I don't adhere to the philosophy, but there _is_ something to this _if_ you
refuse to do TDD or write unit tests. It's better than _nothing_ and it will
catch the most blatant issues if you replicate the user stories carefully.
It's what I call "minimum viable testing" (MVT!). However, among other
problems, it won't help at all with _refactoring_.. but I suspect a developer
who gives up on unit tests isn't one who's doing much refactoring or
structural work anyway? (Points 2 and 4 imply this.)

 _My personal result of doing all of this is productivity and better products.
I can't tell if I did it all wrong, and that's why I'm writing better code
now, but I truly believe that I'm not alone. In fact I think that most of us
regular web developers, tend to do the same "mistakes" as I did._

There's room for argument over the meanings implied here, especially in
tossing up productivity vs code quality. Is ad hoc, spontaneously designed,
poorly tested code that's doing the job in production "better" than well
planned, well tested code that's still sitting around under development? It
could be yes or no, depending on your viewpoint, but it's important to
appreciate the nuances and the balance involved.

I'll note, however, that more developers than not _do_ develop in this way and
mostly do OK at it. While there's also a large group of developers who'll jump
up and down about architecture, clean code, TDD, and various other
philosophies (me included sometimes!) there's also a whole world out there
unfamiliar with such concepts and still putting together _passable_ software.
The key is knowing _when_ and _why_ certain things matter or are useful, and I
suspect the author of the article has been getting a feel for that and coming
to terms with what disciplines his sort of projects _really_ require (i.e. not
many).

------
herval
I'm by no means a "purist" regarding any specific practice - I agree you don't
HAVE TO test everything, write interfaces for everything and all in all write
"awesome" code. BUT:

\- how often do you interact with other programmers?

\- how long is the usual life span of your code (in other words, what's the
longest timespan you can expect to touch code you wrote in the past)?

\- how big is the app/system you work on?

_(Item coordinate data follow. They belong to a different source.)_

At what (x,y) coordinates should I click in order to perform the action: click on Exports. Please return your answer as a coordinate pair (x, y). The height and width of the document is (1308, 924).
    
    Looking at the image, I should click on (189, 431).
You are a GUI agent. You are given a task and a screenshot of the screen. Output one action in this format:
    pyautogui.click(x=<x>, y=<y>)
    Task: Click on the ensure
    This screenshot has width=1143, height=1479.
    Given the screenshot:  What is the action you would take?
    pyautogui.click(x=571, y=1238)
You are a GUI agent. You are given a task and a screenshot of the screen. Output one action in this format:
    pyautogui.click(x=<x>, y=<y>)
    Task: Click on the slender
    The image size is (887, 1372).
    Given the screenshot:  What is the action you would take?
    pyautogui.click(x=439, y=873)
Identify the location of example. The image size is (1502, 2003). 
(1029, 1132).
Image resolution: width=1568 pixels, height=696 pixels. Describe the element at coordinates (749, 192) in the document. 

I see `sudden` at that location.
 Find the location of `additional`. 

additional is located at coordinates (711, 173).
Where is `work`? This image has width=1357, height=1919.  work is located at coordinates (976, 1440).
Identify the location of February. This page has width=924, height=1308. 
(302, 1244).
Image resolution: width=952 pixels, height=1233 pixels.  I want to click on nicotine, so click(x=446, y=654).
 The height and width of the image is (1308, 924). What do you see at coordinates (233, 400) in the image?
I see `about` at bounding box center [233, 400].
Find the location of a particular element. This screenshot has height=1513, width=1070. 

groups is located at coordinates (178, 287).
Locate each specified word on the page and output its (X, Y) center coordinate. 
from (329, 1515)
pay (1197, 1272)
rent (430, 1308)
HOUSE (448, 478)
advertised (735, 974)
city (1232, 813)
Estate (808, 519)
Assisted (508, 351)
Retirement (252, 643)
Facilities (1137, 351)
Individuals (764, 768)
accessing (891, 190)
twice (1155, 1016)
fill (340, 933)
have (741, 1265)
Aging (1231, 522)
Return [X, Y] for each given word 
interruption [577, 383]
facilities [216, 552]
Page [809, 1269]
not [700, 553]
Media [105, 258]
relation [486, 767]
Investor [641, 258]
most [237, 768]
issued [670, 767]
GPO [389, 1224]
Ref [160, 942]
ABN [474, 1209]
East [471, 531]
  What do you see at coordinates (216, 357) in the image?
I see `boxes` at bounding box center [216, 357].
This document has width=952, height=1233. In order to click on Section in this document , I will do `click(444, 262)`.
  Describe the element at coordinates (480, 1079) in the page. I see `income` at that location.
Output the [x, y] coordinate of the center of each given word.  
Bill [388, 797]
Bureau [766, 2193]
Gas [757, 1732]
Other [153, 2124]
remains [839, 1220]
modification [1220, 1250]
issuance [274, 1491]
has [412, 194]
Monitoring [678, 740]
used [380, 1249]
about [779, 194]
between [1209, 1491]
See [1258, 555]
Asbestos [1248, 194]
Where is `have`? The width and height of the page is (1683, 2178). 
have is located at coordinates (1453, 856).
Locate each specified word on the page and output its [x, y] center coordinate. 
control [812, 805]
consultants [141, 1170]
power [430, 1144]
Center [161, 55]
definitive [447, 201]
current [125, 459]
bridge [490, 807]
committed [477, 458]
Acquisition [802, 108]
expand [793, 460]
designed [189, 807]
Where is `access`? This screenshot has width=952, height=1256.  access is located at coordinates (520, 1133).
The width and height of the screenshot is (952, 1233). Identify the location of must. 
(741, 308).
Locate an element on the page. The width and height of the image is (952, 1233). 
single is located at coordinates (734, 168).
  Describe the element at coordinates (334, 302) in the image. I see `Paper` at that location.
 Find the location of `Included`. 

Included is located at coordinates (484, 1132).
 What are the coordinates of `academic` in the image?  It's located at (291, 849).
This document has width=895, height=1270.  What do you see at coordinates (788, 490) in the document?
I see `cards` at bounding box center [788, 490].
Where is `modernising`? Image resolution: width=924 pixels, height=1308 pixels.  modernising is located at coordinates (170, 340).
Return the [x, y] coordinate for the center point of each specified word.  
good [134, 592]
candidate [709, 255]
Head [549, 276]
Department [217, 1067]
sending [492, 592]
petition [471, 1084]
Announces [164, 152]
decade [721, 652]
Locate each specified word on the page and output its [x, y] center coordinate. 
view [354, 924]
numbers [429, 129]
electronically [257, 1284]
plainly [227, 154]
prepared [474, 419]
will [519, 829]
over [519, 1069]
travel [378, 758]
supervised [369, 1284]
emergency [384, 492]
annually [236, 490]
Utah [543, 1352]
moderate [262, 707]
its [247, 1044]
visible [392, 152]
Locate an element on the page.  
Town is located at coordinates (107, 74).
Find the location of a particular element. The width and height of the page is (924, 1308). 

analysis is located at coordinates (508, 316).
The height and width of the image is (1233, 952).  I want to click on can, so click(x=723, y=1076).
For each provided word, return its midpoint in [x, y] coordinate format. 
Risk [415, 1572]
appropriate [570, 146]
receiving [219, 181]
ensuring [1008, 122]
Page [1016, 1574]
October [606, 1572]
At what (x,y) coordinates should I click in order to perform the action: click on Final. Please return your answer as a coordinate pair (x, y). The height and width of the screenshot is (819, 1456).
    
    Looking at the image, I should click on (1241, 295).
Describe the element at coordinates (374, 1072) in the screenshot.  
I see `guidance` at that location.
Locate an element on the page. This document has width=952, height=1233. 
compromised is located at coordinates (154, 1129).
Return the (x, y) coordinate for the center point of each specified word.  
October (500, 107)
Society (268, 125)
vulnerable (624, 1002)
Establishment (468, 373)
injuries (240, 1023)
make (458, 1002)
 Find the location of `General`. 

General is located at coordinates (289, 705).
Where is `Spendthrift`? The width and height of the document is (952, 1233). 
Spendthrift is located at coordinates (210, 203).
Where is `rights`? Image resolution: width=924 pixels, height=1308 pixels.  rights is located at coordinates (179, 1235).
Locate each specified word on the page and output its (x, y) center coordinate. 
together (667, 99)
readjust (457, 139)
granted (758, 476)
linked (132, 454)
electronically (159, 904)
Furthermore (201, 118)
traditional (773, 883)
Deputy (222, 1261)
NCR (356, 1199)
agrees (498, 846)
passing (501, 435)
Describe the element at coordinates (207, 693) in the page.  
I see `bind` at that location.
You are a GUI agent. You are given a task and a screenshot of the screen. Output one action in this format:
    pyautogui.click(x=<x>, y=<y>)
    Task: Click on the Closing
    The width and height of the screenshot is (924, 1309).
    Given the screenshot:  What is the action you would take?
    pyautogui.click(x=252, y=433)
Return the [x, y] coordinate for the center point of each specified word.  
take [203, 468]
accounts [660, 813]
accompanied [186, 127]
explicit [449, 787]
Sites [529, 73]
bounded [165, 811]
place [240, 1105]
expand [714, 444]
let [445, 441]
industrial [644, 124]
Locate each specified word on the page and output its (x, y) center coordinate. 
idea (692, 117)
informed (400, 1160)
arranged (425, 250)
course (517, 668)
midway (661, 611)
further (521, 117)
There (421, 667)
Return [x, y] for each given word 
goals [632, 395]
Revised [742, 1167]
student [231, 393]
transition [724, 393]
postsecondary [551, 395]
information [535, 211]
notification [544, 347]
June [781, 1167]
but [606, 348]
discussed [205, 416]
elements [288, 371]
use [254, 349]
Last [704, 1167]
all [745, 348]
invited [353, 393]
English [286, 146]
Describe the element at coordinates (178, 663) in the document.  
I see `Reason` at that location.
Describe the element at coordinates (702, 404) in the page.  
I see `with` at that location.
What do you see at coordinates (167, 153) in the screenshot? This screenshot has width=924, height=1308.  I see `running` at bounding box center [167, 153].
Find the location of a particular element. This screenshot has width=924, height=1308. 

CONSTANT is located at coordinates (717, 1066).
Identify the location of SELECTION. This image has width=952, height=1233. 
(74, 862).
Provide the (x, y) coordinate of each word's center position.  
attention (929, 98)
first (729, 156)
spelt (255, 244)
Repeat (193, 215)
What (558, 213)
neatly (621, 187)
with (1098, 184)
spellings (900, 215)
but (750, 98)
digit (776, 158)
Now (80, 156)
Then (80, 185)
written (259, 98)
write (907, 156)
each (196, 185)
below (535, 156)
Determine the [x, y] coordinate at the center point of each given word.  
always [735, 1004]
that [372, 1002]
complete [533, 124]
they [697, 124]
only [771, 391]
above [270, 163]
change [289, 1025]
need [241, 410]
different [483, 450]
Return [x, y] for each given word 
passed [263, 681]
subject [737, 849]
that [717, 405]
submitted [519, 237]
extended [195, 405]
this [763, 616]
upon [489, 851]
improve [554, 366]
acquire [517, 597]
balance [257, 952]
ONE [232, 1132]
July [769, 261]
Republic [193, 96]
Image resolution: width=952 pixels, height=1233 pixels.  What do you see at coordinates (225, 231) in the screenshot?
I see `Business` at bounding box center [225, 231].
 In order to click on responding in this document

Imho, this approach ONLY works if the answers to above points are "never", "a
few weeks max" and "very small"...

There's a time and place for every coding "style". Neither "TDD everytime" nor
"cowboy style forever" are the definite answer.

------
Estragon

      > You don't need armor and life, if you kill in one hit!
    

This is why the approach is working for you: you're doing simple stuff.